2. A época gripal habitual espraia-se mais ao longo do tempo do que a epidemia de covid-19 está a fazer nos países mais afectados e que provavelmente fará em Portugal. Concentrar o mesmo número de doentes em menos tempo, acarreta consequências dramáticas para os Serviços de Saúde. Na época gripal de 2017/18, em Portugal, através do excelente trabalho que o Instituto Nacional Doutor Ricardo Jorge (INSA) tem conduzido sobre o assunto, estimou-se que foram admitidas nas nossas Unidades de Cuidados Intensivos (UCI) 220 pacientes com gripe confirmada. Mas estes internamentos decorreram ao longo de cerca de 21 semanas (cinco meses). O que se está a passar em Itália e na Coreia mostra que a covid-19 facilmente origina este número de pessoas com necessidade de suporte respiratório em muito menos semanas. A mortalidade destes doentes depende crucialmente da qualidade da assistência que lhes possamos prestar. Sem assistência morrem, fazendo a mortalidade disparar para valores muito mais elevados do que os acima mencionados. Existem relatos de pacientes que, na Coreia, morreram enquanto aguardavam disponibilidade de ventilador. Por estas razões é fundamental retardar o avanço do vírus através de todas as recomendações que temos ouvido das autoridades de saúde.

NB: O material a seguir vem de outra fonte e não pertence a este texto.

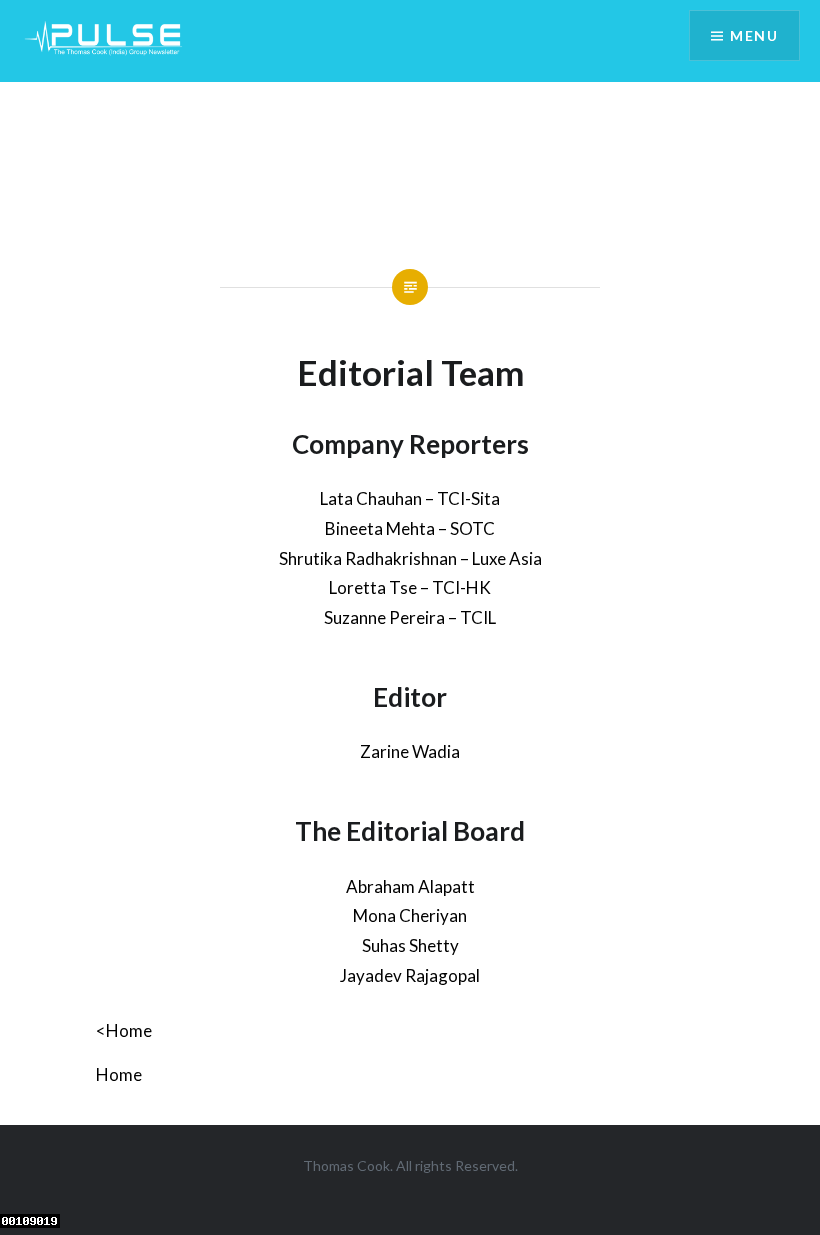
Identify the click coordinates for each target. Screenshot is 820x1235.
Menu (754, 35)
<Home (124, 1030)
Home (119, 1074)
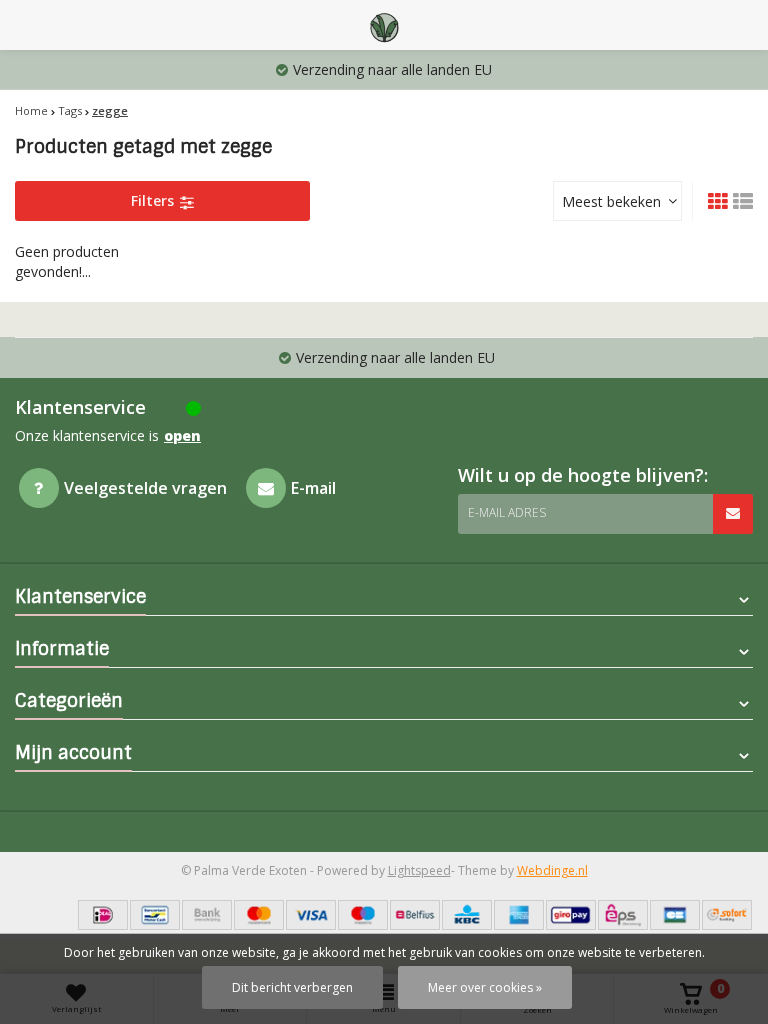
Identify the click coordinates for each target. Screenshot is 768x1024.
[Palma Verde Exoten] (384, 25)
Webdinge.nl (552, 870)
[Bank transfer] (207, 915)
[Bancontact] (155, 915)
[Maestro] (363, 915)
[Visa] (311, 915)
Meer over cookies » (485, 987)
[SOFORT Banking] (727, 915)
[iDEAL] (103, 915)
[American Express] (519, 915)
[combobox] (617, 201)
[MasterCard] (259, 915)
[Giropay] (571, 915)
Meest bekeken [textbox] (611, 201)
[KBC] (467, 915)
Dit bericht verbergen (292, 987)
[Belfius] (415, 915)
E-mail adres (507, 512)
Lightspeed (419, 870)
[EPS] (623, 915)
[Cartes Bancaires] (675, 915)
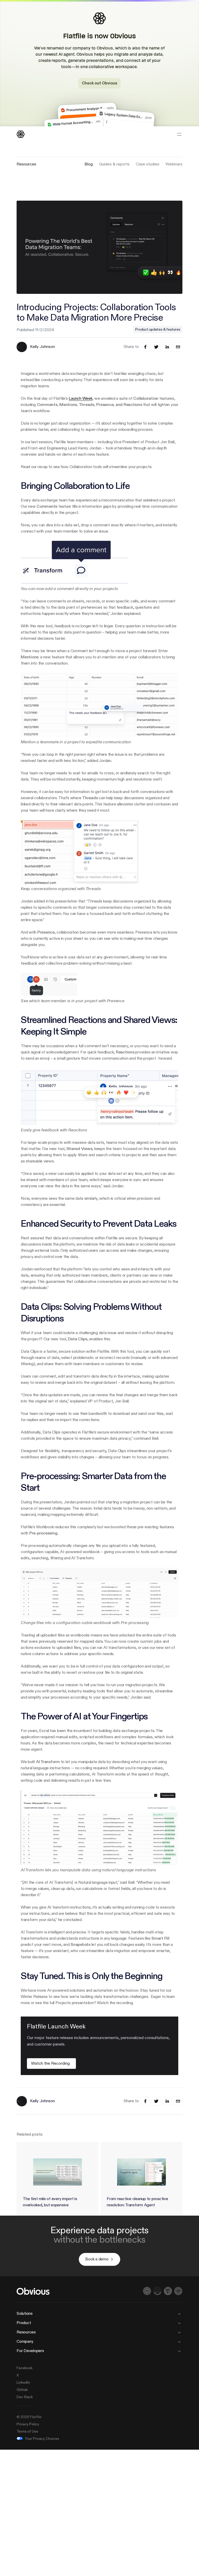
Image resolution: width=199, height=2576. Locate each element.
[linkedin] (167, 347)
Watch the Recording (50, 2063)
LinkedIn (23, 2382)
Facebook (25, 2368)
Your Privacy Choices (42, 2439)
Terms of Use (27, 2431)
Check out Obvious (99, 83)
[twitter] (156, 347)
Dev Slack (25, 2397)
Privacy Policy (28, 2424)
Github (22, 2390)
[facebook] (145, 347)
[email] (178, 347)
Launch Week (80, 399)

3. Há dois travões à propagação da gripe que não existem para a covid-19. O primeiro é a imunidade cruzada que uma importante parte da população tem quando se transita de um Inverno para outro. Como o vírus em geral muda, mas muda pouco, se num Inverno formos infectados, é provável que tenhamos alguma imunidade para a gripe do Inverno seguinte. O segundo travão é a vacinação. Em Portugal, uma elevada percentagem de idosos está vacinada para a gripe de acordo com as recomendações da Direcção Geral da Saúde. Nenhum destes escudos protectores existe para o coronavírus, por isso ele avança como fogo na pradaria. A teoria matemática da epidemiologia de doenças transmissíveis prevê que um vírus com as características daquele que provoca covid-19 tem potencial para infectar pelo menos 80% da população mundial (!). A velocidade com que o fará depende de nós e das medidas de contenção que adoptarmos.

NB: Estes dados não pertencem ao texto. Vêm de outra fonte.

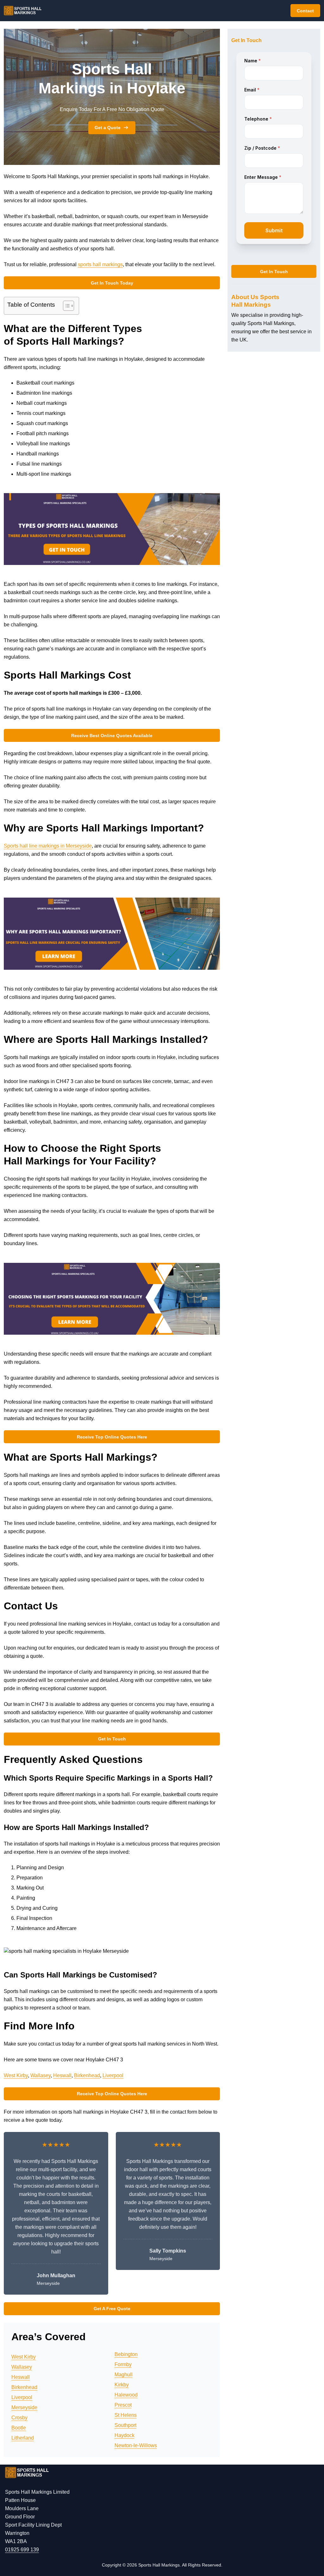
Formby (123, 2364)
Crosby (19, 2417)
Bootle (18, 2427)
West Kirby (16, 2075)
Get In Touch (112, 1738)
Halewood (126, 2394)
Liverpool (113, 2075)
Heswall (62, 2075)
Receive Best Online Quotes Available (112, 735)
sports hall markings (100, 264)
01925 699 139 (22, 2549)
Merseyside (24, 2407)
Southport (125, 2425)
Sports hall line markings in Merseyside (48, 846)
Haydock (124, 2435)
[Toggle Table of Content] (65, 305)
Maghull (124, 2374)
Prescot (123, 2405)
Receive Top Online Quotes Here (112, 1436)
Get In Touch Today (112, 282)
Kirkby (122, 2384)
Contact (305, 10)
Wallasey (40, 2075)
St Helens (126, 2415)
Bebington (126, 2354)
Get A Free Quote (112, 2308)
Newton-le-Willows (136, 2445)
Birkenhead (87, 2075)
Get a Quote (108, 127)
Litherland (22, 2438)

Qual é a verdadeira mortalidade causada pela covid-19 e por que há tanta controvérsia sobre isto?
A verdadeira mortalidade só pode ser avaliada no fim, retrospectivamente. Considera-se mortalidade por doença a percentagem que se obtém quando se divide o número de mortes de pessoas com determinada doença pelo número total de doentes. Não é fácil fazer estes cálculos. Primeiro, porque não sabemos quantas pessoas presentemente com a doença irão morrer. Sabemos apenas que, para as pessoas que morrem por covid-19, decorrem duas a oito semanas entre o início dos sintomas e a morte. Segundo, porque há pessoas infectadas que, tendo doença suave, não chegam ao nosso conhecimento. O primeiro problema leva a que subestimemos a mortalidade por doença, o segundo leva a que a sobrestimemos. Espera-se que estas dúvidas sejam esclarecidas com a chegada dos testes serológicos para o novo vírus (estes testes medem a concentração de anticorpos no sangue e permitem saber quem foi infectado). Actualmente os testes usados pesquisam, através de métodos de biologia molecular, vestígios de vírus nos doentes, mas os dados da China indicam que têm uma sensibilidade limitada para detectar o novo vírus. Até lá, temos de viver com as estimativas disponíveis. Sem distinguir entre idades, a percentagem global de mortes por covid-19 tem-se situado entre 2 e 4%.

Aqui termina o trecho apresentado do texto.